▶ [Extracted data]:
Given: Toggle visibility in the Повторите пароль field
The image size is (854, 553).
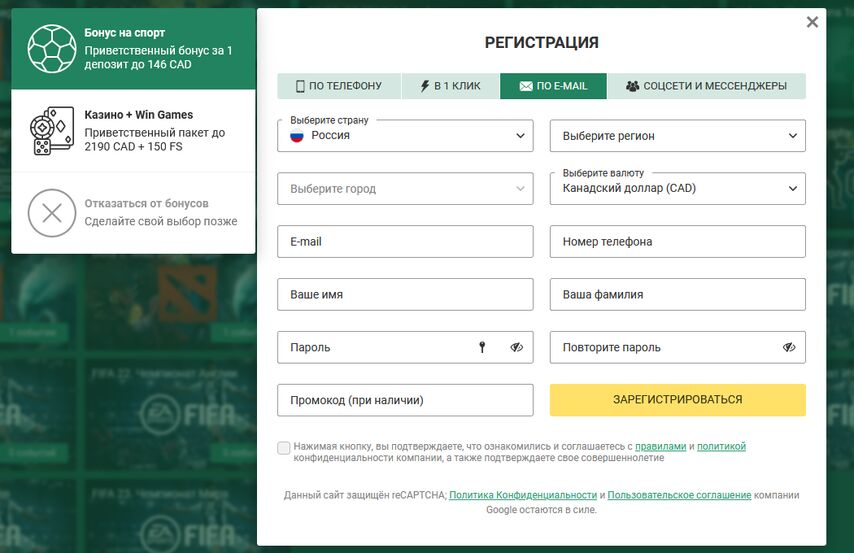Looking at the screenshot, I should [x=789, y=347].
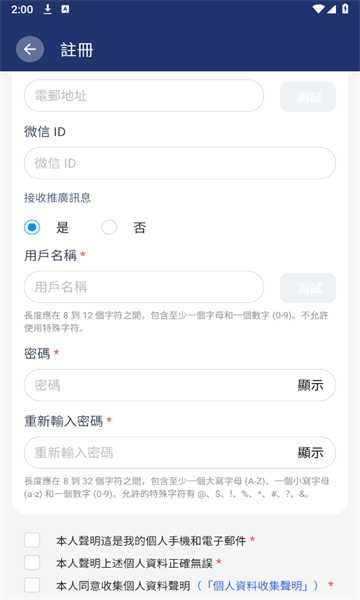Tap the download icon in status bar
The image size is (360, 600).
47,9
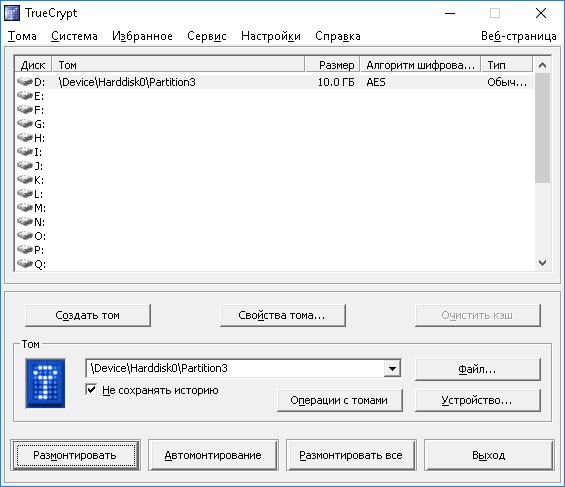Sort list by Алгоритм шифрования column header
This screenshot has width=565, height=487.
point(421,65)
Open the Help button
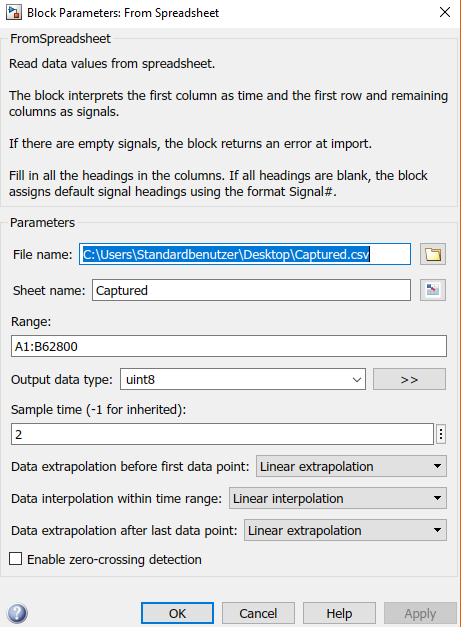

▶ [Requirement]:
The entries above should be written out in full, and any picture in them left out.

▶ [Your solution]:
Given: Toggle visibility in the Повторите пароль field
The image size is (854, 553).
Looking at the screenshot, I should [x=789, y=347].
Tap the download icon in status bar
The image size is (360, 600).
47,9
Sort list by Алгоритм шифрования column header
This screenshot has width=565, height=487.
point(421,65)
Open the Help button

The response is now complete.